Mimmo Lucano: quale messaggio dietro una sentenza così dura?
di Lorenzo Palmisciano
Tredici anni e due mesi. Tanto è costata a Mimmo Lucano qualche irregolarità nella gestione di un modello che pure aveva fatto parlare di sé in tutto il mondo. Una pena spropositata, se si fa qualche rapido paragone con altri casi. In Italia, per esempio, la condanna prevista per chi si macchia di uno dei più orrendi reati possibili, lo stupro, è compresa tra i 6 e i 12 anni. Nemmeno il peggiore degli stupratori, quindi, potrebbe essere punito come ieri il Tribunale di Locri ha deciso di punire Lucano.
Marcello Dell’Utri – già Senatore della Repubblica e fondatore di Forza Italia – per il suo concorso esterno in associazione mafiosa è stato condannato a 7 anni. Sette anni.
Luca Traini, che sugli immigrati, il 3 febbraio del 2018 decise di aprire il fuoco, è stato condannato a 12 anni. Facendo un rapido calcolo verrebbe da dire, con un po’ di cinismo, che se si vuole affrontare la questione dei migranti è meno rischiosa una strage che la costruzione di un modello di integrazione.
Quella che può sembrare una battuta, purtroppo, non è altro che una sintetica e amara descrizione dello stato – Stato? – di cose in cui viviamo.
Perché i tredici anni e due mesi cui è stato condannato ieri Mimmo Lucano sono, prima di tutto, un segnale. Un avvertimento rivolto a chi, nel 2021, pensi ancora che si possa provare a costruire un’alternativa concreta alla realtà amara che viviamo quotidianamente. A tutti coloro che sono convinti che davvero l’integrazione passi attraverso la possibilità, per chi arriva da un Paese straniero e magari ha visto la morte in faccia durante il proprio viaggio, di avere un lavoro decente, un tetto sopra la testa, un piatto caldo sul tavolo tutti i giorni e, addirittura, ambire a una vita “normale”.
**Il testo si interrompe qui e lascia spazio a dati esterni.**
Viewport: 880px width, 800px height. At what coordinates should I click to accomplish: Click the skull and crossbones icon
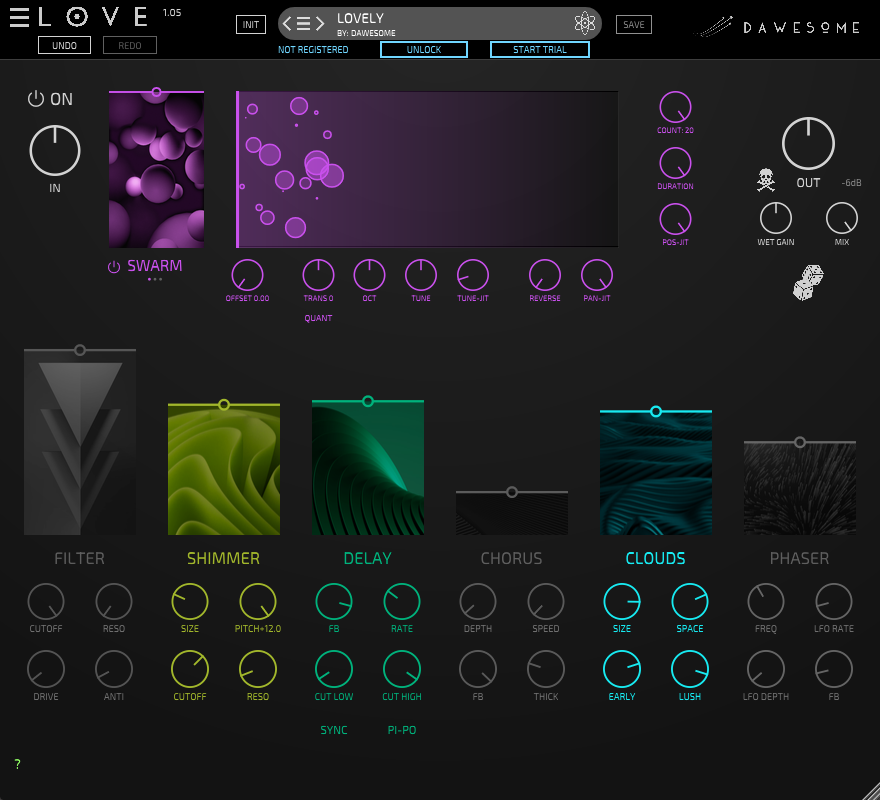pyautogui.click(x=766, y=181)
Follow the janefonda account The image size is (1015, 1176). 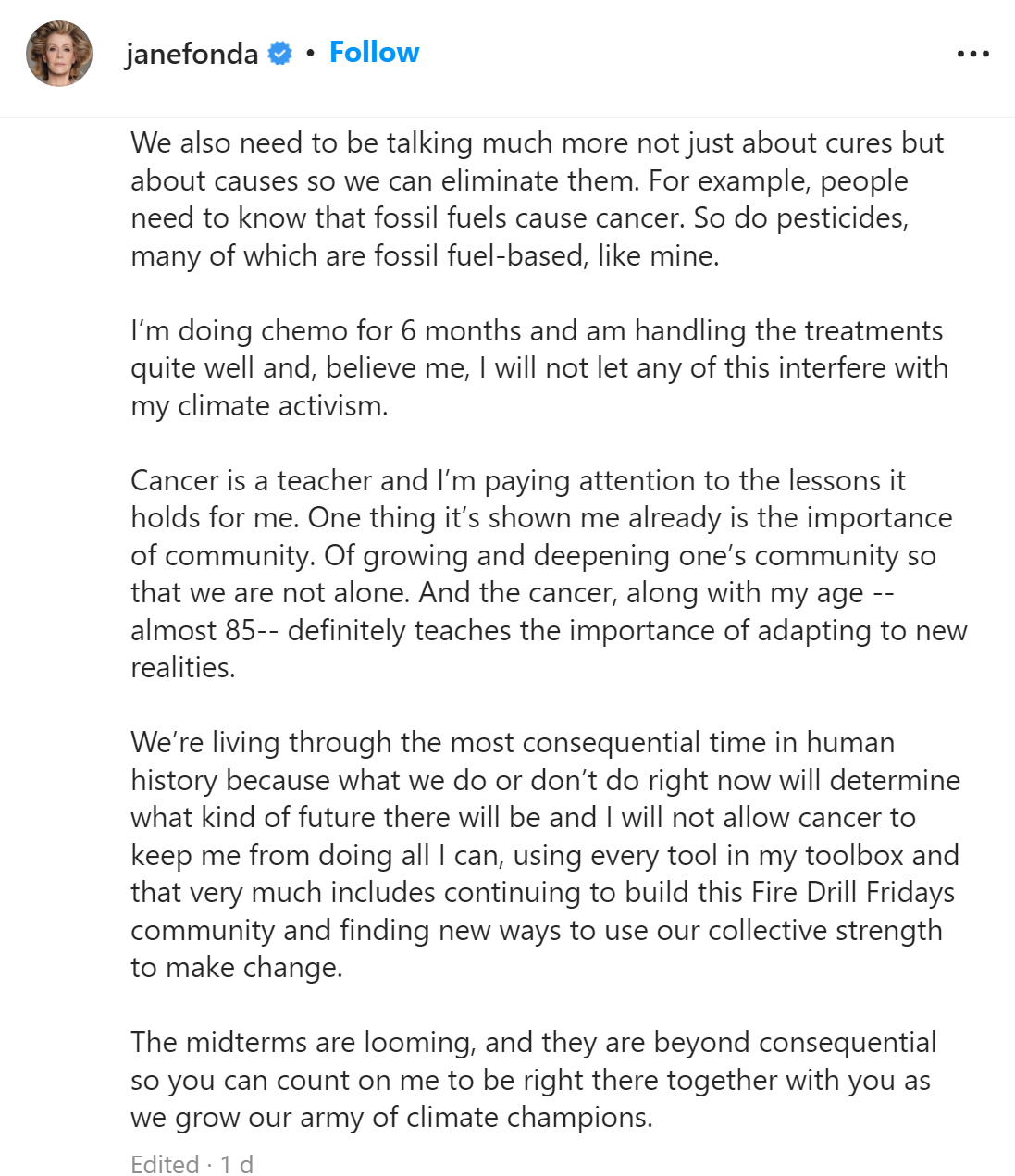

Che parola di merda, normale. Soprattutto in un contesto in cui di normale non c’è niente. In un quadro generale in cui nella Calabria divorata dall’interno dalla ‘ndrangheta, Lucano viene condannato a 13 anni e 2 mesi. Scusate se lo ripeto in continuazione, è che si fa fatica a crederci.
Ciò che ci dice la sentenza di ieri è che quell’idea di normalità, quella di Mimmo Lucano, dev’essere spazzata via. Deve lasciare spazio a quella dominante, fatta di sfruttamento, caporalato, lager libici, naufragi e stragi nel Mediterraneo. Deve lasciare posto alla becera propaganda di chi sugli immigrati scarica ogni colpa per costruire la propria carriera politica. E a quella di chi, con la faccia meno dura e contrapponendosi solo apparentemente ai rivali politici, li condanna allo stesso modo a un’esistenza da dannati sulla terra. Una realtà diversa da questa non la vuole nessuno, in fondo.
E allora mi torna in mente ancora, per l’ennesima volta, Genova. Mi tornano in mente quei giorni del 2001 che sono stati uno degli snodi decisivi della Nostra storia. Quei giorni in cui, come si fa oggi con Lucano, si decise che si doveva mandare un segnale. Bastonare – in quel caso non soltanto in modo metaforico – chi immaginava un mondo diverso. Fargli capire, una volta e per sempre, che il suo ruolo dovesse essere quello dello sconfitto, umiliato, punito. Nelle vie di Genova si consumò un massacro senza pari, proseguito a Bolzaneto e nella scuola Diaz e completato nelle aule di tribunale. In quelle aule da cui, via via, i responsabili del massacro furono assolti o puniti in modo ridicolo. E in quelle in cui invece chi aveva avuto la sfortuna di essere portato via dopo aver preso parte agli scontri veniva processato e condannato con pene che sono arrivate fino a 12 anni per devastazione e saccheggio. Tanto valevano, in quei giorni del luglio 2001, le vetrine dei negozi e delle banche di Genova.
Ecco, è questo il punto di contatto tra Genova e Riace: il desiderio, forse la necessità, di punire per vendetta. Di far capire a chi ha alzato troppo la testa che certe cose, nella democratica Italia del ventunesimo secolo, non sono ammesse. Che la cosa migliore da fare, in fondo, è semplicemente restare al proprio posto e accettare che tutto continui a scorrere così, senza scossoni.